| To do |
Below are the entries to work from; restate word for word the portion that opens with the line containing "Login (75, 267)" and closes with the line containing "Мектепке чейинки билим берүү (313, 143)", keeping both.

| Records supplied |
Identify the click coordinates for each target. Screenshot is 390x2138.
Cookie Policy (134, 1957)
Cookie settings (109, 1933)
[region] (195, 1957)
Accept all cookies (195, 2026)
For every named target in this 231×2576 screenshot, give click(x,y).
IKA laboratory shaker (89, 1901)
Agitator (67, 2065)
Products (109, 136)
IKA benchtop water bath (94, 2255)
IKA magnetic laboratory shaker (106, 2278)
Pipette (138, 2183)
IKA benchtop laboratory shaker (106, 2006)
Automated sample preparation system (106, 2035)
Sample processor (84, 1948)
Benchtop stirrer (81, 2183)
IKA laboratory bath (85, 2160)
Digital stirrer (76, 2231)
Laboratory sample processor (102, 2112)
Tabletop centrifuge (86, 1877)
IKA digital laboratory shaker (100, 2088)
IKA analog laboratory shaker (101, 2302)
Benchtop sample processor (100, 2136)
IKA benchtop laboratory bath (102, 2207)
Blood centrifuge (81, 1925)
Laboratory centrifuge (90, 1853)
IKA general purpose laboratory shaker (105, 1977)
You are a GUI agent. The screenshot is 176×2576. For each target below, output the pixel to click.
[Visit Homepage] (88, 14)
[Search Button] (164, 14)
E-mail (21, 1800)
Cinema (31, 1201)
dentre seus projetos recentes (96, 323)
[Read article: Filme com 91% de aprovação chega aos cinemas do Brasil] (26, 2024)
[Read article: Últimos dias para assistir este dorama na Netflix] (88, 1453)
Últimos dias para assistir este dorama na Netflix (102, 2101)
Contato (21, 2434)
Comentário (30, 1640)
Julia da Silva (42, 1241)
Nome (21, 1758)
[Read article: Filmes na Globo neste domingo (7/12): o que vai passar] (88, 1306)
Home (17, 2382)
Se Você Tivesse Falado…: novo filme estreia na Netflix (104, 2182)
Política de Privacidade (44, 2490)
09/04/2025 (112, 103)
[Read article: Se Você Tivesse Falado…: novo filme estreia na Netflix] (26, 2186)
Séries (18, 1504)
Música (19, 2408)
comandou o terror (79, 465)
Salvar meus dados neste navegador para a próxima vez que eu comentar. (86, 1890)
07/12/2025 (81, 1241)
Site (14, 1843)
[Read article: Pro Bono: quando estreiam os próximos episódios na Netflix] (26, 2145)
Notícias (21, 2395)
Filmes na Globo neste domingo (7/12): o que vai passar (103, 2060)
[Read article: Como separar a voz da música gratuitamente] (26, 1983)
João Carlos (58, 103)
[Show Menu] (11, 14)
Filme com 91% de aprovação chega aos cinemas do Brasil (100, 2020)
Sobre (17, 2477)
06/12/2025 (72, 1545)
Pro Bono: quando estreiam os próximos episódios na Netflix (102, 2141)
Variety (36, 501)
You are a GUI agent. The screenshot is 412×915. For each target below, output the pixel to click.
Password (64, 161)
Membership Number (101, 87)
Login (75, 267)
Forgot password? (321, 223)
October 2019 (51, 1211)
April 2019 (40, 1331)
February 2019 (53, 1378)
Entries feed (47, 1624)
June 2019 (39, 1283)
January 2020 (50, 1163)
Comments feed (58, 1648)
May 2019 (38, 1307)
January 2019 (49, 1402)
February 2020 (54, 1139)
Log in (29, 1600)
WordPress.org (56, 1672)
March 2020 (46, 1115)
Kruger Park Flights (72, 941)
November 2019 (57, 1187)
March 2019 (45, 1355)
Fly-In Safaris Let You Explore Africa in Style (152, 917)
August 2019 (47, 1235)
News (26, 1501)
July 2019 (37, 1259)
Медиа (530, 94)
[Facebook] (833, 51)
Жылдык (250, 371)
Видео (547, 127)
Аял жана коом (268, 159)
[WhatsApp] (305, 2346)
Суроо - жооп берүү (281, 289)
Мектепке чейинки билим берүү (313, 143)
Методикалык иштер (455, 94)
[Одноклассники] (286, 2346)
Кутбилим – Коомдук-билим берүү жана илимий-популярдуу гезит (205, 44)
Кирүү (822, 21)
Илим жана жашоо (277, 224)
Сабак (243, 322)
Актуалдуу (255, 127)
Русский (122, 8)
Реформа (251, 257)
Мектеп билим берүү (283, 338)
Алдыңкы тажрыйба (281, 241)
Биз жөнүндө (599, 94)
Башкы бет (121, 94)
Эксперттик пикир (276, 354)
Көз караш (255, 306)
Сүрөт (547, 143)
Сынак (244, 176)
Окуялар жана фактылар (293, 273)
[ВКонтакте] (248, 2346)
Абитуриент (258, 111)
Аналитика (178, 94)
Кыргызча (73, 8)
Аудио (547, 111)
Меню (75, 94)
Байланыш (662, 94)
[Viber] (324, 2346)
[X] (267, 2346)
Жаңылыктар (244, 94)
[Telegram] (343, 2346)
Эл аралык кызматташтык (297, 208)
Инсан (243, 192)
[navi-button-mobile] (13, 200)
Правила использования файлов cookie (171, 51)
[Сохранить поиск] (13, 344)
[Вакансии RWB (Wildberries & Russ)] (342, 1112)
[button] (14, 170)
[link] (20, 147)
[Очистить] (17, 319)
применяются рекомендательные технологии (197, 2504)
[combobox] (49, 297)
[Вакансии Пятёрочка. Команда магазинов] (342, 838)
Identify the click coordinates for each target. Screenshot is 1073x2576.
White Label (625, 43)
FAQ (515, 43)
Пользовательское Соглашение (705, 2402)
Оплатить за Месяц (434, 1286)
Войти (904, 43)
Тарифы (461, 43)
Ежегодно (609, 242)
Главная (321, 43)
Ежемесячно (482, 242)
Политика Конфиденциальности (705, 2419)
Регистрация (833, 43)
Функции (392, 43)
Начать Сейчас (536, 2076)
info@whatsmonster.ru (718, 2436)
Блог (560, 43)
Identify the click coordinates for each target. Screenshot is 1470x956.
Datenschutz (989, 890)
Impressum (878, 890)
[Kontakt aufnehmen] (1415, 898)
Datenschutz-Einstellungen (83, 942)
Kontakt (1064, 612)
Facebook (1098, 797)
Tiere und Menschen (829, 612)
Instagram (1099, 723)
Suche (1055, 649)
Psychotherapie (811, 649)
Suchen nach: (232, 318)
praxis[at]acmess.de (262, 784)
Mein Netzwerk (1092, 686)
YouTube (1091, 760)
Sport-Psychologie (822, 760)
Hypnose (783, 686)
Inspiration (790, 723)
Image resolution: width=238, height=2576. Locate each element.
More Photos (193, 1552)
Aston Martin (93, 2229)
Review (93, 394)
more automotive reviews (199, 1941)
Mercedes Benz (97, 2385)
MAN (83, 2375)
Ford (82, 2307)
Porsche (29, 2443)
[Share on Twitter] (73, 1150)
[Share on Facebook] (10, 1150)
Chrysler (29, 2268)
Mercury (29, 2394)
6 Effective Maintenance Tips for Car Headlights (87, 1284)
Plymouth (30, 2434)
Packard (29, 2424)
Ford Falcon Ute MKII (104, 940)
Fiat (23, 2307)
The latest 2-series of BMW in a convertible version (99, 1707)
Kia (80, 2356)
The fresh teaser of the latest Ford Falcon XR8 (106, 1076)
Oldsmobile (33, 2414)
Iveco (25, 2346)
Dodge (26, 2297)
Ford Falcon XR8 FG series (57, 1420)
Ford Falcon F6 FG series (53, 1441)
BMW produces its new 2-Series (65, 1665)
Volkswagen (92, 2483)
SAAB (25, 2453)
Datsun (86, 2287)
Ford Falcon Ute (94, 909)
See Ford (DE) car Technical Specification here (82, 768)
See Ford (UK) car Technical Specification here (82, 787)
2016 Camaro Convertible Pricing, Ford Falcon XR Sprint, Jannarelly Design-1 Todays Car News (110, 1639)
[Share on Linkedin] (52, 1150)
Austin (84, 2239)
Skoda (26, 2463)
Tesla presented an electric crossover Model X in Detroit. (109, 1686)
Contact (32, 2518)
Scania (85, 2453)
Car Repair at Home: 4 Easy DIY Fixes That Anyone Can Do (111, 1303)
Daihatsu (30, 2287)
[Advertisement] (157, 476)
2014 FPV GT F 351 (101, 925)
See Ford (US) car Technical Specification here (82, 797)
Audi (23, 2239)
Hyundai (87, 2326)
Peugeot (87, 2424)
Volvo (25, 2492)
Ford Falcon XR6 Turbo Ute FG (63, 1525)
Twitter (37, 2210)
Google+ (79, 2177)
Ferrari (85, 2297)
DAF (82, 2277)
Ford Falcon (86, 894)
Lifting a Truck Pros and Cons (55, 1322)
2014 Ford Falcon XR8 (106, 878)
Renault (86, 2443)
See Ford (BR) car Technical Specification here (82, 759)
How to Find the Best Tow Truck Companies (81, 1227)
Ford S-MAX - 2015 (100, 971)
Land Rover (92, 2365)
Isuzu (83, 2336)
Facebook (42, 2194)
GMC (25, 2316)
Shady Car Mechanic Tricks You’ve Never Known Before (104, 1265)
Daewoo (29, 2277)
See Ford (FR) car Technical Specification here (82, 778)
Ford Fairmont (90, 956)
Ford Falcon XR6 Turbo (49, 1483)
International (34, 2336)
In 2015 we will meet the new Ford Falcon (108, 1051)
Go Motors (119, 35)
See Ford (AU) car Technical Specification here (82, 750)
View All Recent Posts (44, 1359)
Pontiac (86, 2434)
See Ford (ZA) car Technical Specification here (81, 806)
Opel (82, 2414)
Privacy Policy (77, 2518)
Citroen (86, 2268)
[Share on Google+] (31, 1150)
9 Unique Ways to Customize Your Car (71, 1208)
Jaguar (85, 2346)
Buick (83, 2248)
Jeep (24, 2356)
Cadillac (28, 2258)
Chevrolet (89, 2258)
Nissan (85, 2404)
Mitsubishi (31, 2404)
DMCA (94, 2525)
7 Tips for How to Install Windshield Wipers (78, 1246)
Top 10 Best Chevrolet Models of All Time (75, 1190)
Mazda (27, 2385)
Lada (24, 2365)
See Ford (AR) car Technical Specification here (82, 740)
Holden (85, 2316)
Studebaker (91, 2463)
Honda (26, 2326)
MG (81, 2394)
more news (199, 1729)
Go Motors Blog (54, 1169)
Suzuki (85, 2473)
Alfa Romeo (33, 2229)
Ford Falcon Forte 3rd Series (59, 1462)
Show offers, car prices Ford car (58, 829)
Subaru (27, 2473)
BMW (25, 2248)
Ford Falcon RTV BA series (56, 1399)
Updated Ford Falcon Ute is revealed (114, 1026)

| The completed task |
Login (75, 267)
Forgot password? (321, 223)
October 2019 (51, 1211)
April 2019 (40, 1331)
February 2019 (53, 1378)
Entries feed (47, 1624)
June 2019 (39, 1283)
January 2020 (50, 1163)
Comments feed (58, 1648)
May 2019 (38, 1307)
January 2019 (49, 1402)
February 2020 (54, 1139)
Log in (29, 1600)
WordPress.org (56, 1672)
March 2020 (46, 1115)
Kruger Park Flights (72, 941)
November 2019 (57, 1187)
March 2019 (45, 1355)
Fly-In Safaris Let You Explore Africa in Style (152, 917)
August 2019 (47, 1235)
News (26, 1501)
July 2019 (37, 1259)
Медиа (530, 94)
[Facebook] (833, 51)
Жылдык (250, 371)
Видео (547, 127)
Аял жана коом (268, 159)
[WhatsApp] (305, 2346)
Суроо - жооп берүү (281, 289)
Мектепке чейинки билим берүү (313, 143)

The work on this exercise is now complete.